# ABGA question



## Lavendar Ridge Boers (Jul 17, 2020)

So i have an 88% percent buck and was wondering if I could breed him to my 75% doe and my fullblood doe, what percentage would their kids be? Also the 75% doe is my bucks mother.


----------



## Jessica84 (Oct 27, 2011)

Ok so to get the offsprings percentage add both parents together then divide by 2. Abga is doing true percentage now, no more rounding (and making it easier lol) soooo your looking at 81.5% with the 75% doe and 94% with the fullblood.
Now linebreeding/ inbreeding. So technically you can do whatever you want. There won’t be two headed kids and ABGA won’t reject the kids papers or anything. Here’s the deal though. It can be a wonderful tool to line breed or terrible. When you breed a buck and a doe together it pretty much has 50/50 chance of having both the good and bad traits of each parent.
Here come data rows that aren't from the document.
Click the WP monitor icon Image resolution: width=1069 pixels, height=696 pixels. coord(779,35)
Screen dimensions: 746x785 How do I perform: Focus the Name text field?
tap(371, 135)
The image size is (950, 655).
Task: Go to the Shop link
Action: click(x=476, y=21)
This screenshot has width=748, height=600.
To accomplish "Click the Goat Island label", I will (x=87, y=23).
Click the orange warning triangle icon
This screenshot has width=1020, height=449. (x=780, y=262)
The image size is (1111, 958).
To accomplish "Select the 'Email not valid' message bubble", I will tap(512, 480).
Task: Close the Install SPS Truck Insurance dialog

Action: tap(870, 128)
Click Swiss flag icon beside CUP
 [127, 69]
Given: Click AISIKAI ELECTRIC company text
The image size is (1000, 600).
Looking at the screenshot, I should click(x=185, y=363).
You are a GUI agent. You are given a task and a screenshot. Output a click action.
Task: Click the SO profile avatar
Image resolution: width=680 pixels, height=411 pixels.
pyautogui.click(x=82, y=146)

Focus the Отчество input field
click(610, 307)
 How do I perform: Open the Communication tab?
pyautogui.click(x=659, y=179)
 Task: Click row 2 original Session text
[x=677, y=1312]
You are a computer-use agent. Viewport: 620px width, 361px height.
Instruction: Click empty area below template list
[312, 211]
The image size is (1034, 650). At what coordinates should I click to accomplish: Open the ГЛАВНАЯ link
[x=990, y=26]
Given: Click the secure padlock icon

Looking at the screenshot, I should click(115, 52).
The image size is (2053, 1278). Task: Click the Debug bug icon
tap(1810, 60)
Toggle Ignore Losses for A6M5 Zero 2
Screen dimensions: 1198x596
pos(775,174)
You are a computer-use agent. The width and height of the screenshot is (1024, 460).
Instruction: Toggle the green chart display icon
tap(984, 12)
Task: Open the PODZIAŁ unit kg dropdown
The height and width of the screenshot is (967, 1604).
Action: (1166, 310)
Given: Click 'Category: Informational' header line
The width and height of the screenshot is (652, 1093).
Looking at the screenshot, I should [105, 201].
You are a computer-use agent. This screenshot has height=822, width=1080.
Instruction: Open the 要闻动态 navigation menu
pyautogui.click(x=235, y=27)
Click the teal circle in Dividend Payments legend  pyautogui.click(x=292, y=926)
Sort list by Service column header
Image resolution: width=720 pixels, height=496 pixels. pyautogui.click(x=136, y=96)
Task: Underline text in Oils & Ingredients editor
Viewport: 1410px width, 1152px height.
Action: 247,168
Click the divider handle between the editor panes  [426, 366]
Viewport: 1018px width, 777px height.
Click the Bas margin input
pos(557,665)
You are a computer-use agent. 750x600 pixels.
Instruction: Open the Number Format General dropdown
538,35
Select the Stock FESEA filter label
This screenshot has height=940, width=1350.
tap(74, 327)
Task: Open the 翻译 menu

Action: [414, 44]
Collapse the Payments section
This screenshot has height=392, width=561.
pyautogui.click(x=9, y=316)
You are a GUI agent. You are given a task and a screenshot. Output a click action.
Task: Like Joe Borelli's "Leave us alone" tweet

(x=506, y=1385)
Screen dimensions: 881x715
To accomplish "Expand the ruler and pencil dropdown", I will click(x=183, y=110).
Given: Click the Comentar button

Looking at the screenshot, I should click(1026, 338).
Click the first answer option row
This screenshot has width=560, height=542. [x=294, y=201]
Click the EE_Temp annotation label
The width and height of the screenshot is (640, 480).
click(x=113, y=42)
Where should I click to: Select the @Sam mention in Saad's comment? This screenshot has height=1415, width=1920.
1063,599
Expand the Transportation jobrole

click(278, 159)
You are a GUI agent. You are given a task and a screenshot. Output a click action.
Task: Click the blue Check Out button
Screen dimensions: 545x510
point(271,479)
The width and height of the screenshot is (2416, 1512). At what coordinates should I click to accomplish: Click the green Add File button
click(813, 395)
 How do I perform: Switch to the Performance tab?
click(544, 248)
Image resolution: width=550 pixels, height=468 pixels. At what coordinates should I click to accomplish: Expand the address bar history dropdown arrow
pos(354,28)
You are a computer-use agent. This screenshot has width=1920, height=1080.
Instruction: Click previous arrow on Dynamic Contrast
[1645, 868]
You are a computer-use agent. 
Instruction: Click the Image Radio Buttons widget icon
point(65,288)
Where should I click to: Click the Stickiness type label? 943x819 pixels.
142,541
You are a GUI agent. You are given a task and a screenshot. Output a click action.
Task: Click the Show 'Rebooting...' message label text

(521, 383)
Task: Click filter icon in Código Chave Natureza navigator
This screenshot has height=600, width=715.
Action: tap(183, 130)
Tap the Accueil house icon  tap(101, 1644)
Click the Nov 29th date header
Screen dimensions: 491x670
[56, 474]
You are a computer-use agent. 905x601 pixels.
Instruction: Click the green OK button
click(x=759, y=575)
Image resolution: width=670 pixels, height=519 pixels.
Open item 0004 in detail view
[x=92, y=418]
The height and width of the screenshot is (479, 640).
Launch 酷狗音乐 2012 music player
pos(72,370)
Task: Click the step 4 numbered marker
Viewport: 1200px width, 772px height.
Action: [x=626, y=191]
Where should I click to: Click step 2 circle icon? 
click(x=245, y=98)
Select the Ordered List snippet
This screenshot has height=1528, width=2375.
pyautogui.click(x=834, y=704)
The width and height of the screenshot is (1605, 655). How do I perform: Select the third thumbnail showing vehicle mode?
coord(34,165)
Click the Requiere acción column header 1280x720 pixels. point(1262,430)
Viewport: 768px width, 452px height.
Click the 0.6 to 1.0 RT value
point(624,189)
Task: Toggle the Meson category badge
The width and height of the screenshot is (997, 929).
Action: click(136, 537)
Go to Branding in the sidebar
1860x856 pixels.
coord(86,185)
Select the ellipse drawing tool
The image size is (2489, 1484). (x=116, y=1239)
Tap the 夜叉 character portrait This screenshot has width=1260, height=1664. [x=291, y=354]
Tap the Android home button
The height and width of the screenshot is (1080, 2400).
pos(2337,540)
Breed back to a parent and the offspring has a 75% chance of that one parent (in this case the dam) So if that doe has some serious flaws, I would really try not to breed the son to her. I have been in a rock and a hard spot before and had to line breed, some of the crosses were awesome some not so much, but I don’t have absolute perfect in every way goats. So my suggestion is if you have to, the kids will be better then no kids, just be prepared to cull or they are less then stellar.’


----------



## toth boer goats (Jul 20, 2008)

:nod::up:


----------